#### DOCUMENT PASSAGE
________________________

A guide to `purescript-coroutines`

JordanMartinez · March 22, 2020, 10:19pm

I’m reposting this here, so that I don’t spam the original thread where I posted it. Sorry about the double post, but I thought it’d be better not to side-track the original thread:

Here’s my basic understanding of how purescript-coroutines work based on my viewing yesterday. It isn’t complete (and I hope to finish it later this week), but it should be enough to get people 80% of what they need.

What Problem does `purescript-coroutines` Solve?

An Overview of the Problem

Based on an example provided by the library, it seems the library is trying to model functional reactive programming.
In its simplest version, functional reactive programming models “data pipelines” in a declarative way rather than an imperative way. Through it, one can write,

(simple) “When the event X occurs, do Y.”
(complex) “When EITHER (event A occurs, and B has not happened in the past 3 seconds, and user is in context C) OR (event D occurs and E is not false), do Z.”
(simple) “Pull the next 10 characters from a file and do X with them.”

________________________

#### DATA LINES
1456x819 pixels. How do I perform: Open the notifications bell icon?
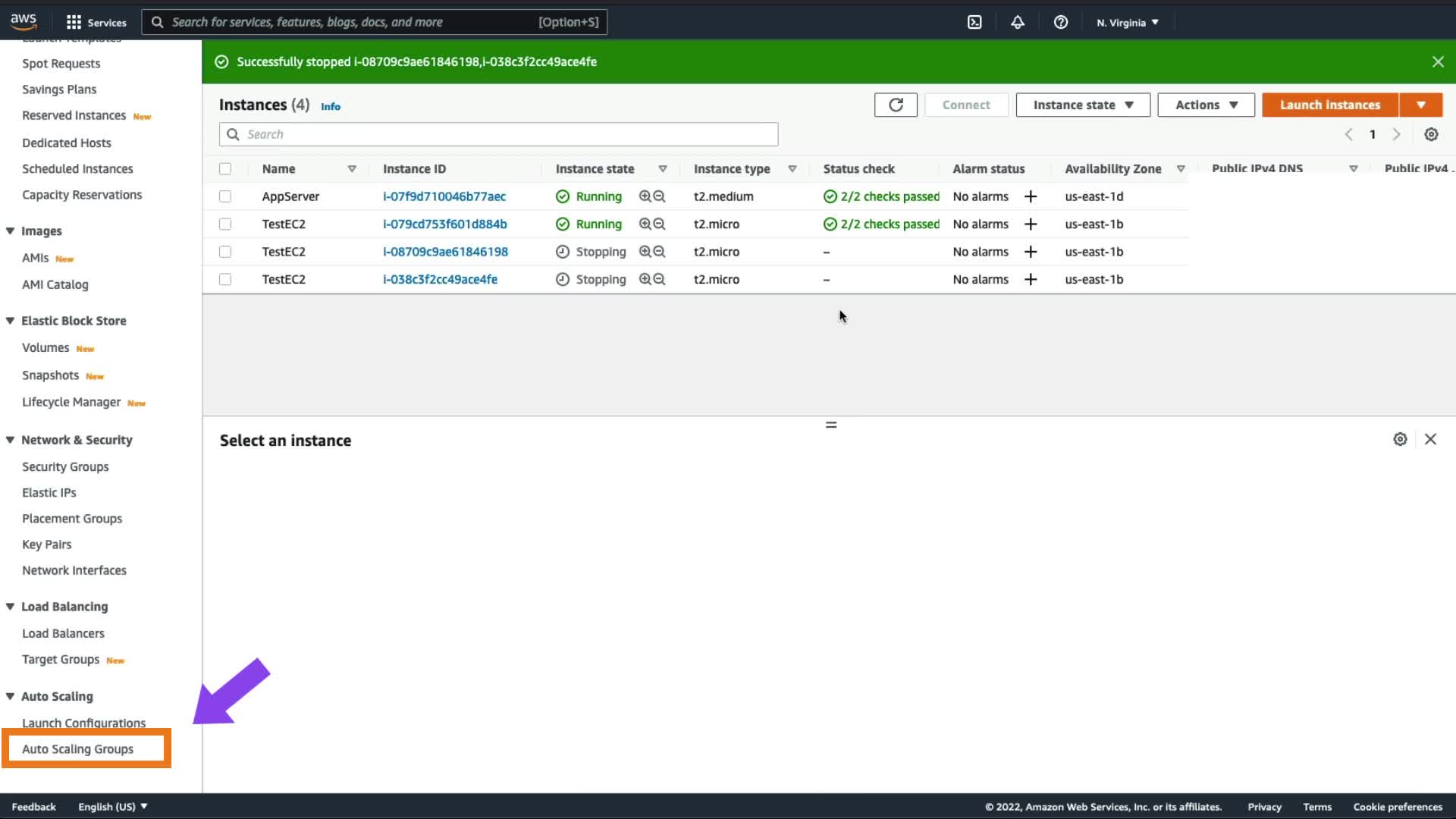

________________________

#### TASK
Pick up the forum guide to purescript-coroutines after its last line and keep writing it.

#### ANSWER BELOW
“Data pipelines” work the same way as using the pipe/| character to compose multiple Linux bash programs together.

command1 | command2 | command3 | ... | finalCommand

It works similar to using >>> to compose multiple functions together.

To model this pipeline-like concept, coroutines provides 4 different concepts: Producers, Consumers, Transformers, and Cotransformers. We’ll cover the first two before describing the latter two.

The Basic Concepts

Producers represent a way to produce some initial data. For example, an apple tree produces apples. An HTML tag “produces” click events. A paper tray in a printer can provide paper when someone needs to print something. Producers don’t know or care what happens to the things they produce; they simply produce it.

Consumers represent a way to consume some final data. For example, one might eat an apple. Or a click event might be handled by alerting the user of some information. Or a printer might use the paper to print out a document. Consumers don’t know or care where the data comes from; they simply consume it once they get it.

Thus, the shortest program one can build is a Producer (e.g. apple tree) that is connected with a Consumer (e.g. a person who likes eating apples). When the Producer “emits” or produces some data, the Consumer “eats” or consumes that data. Put visually:

Producer --- (data) ---> Consumer

However, if all we had were Producers and Consumers, things would get pretty boring. This style of programming gets more interesting when we introduce Transformers and Cotransformers.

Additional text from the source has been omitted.